Victoria Richman / The Daily Gamecock

Hayden Hurst talks about his depression while attending South Carolina

Baltimore Ravens tight end Hayden Hurst opened up last week about his depression and how it led to his suicide attempt four years ago while he was a student at South Carolina. 

During Hurst's junior year as a Gamecock, he played all 13 games and caught 44 passes for over 559 yards, eventually leading to his unanimous selection to the 2017 All-SEC football team. 

Hurst told First Coast News in an interview that he woke up in the hospital on the night he attempted suicide.

"I didn't know what happened. I had to have a friend fill me in. Apparently, I had been drinking and went into my apartment and cut my wrist. My friend found me in a puddle of blood. He called 911," Hurst said. 

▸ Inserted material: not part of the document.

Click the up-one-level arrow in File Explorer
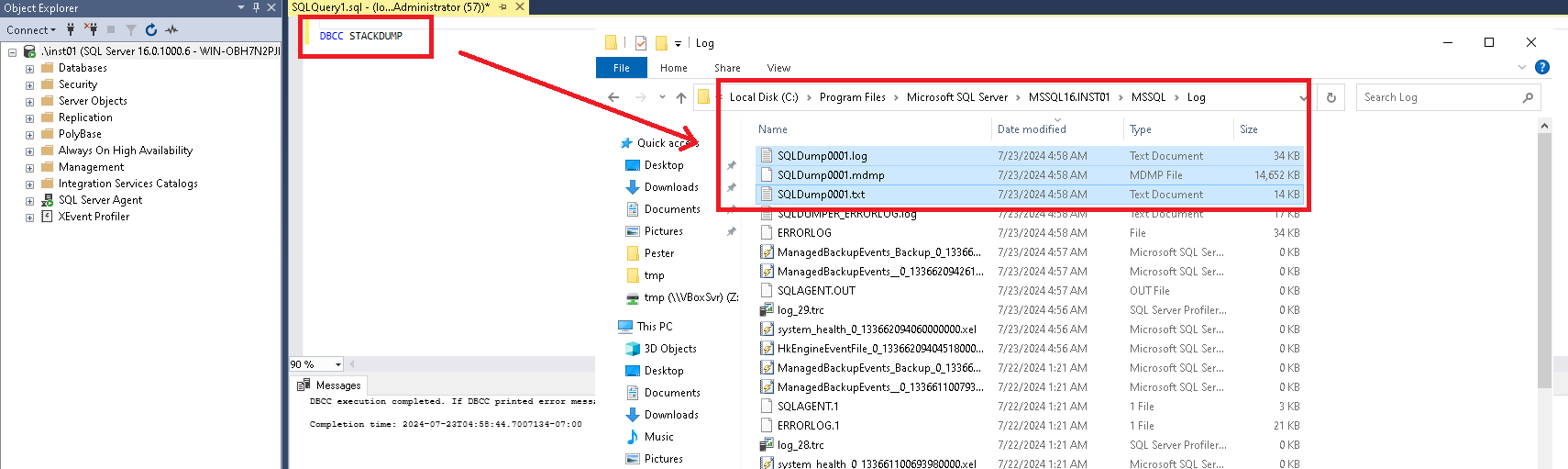This screenshot has width=1568, height=469. coord(680,97)
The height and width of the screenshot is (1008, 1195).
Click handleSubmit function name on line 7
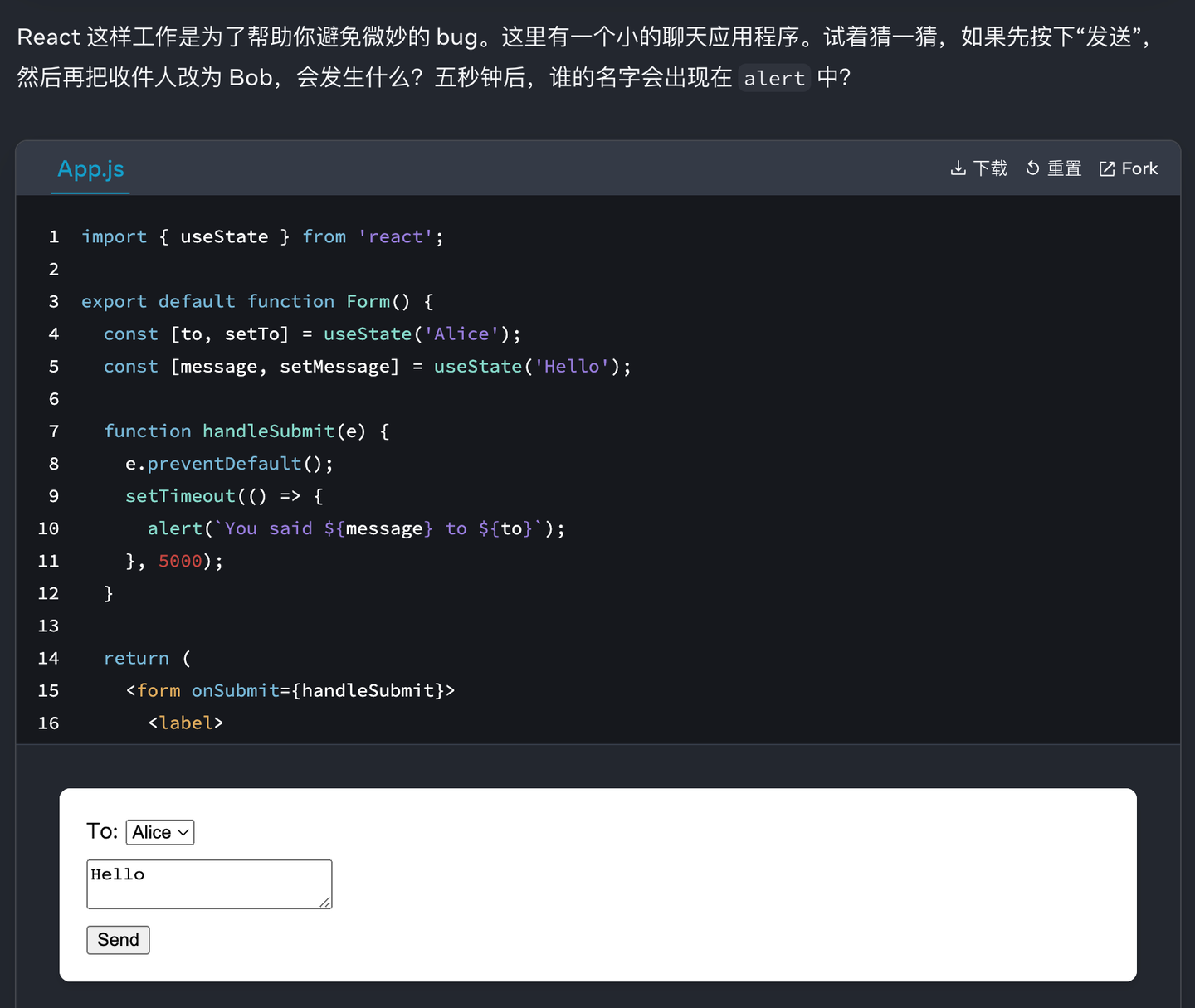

Hurst admitted to drinking heavily at a bar in Columbia, ingesting pills and inevitably blacking out, ending up on the steps of his apartment complex. When he finally woke up, he discovered that he was chained to a hospital bed. Hurst was then confined to the hospital under a 72-hour period of observation. 

Hurst describes this feeling to ESPN as his “come to Jesus moment.” 

Originally a star baseball player from The Bolles School in Jacksonville, Florida, Hurst was drafted by the Pittsburgh Pirates in 2013 and was looked at as a future Major League star. However, Hurst’s battle with depression and anxiety led to the deterioration of his performance. 

“I didn’t know what the hell was going on,” Hurst said in an interview with Florida Headline News Radio (FHN). “I started getting sweaty palms, wanting to throw up, didn’t want to be on the field. Pretty much panic attacks.”  

He became lost on the pitcher’s mound, and his professional career as a pitcher lasted all of one-third of one inning, walking five batters. 

It was during these nights as a struggling pitcher that Hurst started drinking heavily and mixing drugs with the alcohol.  He would often take Xanax and whiskey together to stop the pain of being what he considered a failure. 

“The goal was to just get blacked out,” Hurst told ESPN in an interview. 

These panic attacks led Hurst to quit baseball and to walk on to the football team at the University of South Carolina. Unfortunately, he later came to realize that this was not the end of his depression and anxiety, and it led to him waking up in that South Carolina hospital, cuffed to the bed. 

It was at that moment that Hurst figured out that he needed to ask for help, and he got it. 

"If I had a gun that night, I probably would have killed myself," Hurst said in an interview with Times-Union. "I'm glad I only had a knife. It'd be a totally different story." 

The Anxiety and Depression Association of America says that “anxiety disorders are the most common mental illness in the U.S. ... [affecting] 18.1% of the population.” They are also “highly treatable, yet only 36.9% of those suffering receive treatment.”

Sarah Noll, South Carolina's sports wellness coordinator for the athletics department, discussed her role and working with students and staff with mental illness concerns.

"If coaches or support staff feel like a student-athlete needs individual counseling or medications, it will be funneled through me, where I will be making assessments, providing referrals, individual therapy, and educational seminars for groups to get them where they need to be," Noll said. 

Those in need of help can call 803-777-5223, and if you have a concern about a friend or a classmate, reach out to the Student Health Services.  

The Suicide National Hotline is 1-800-273-8255.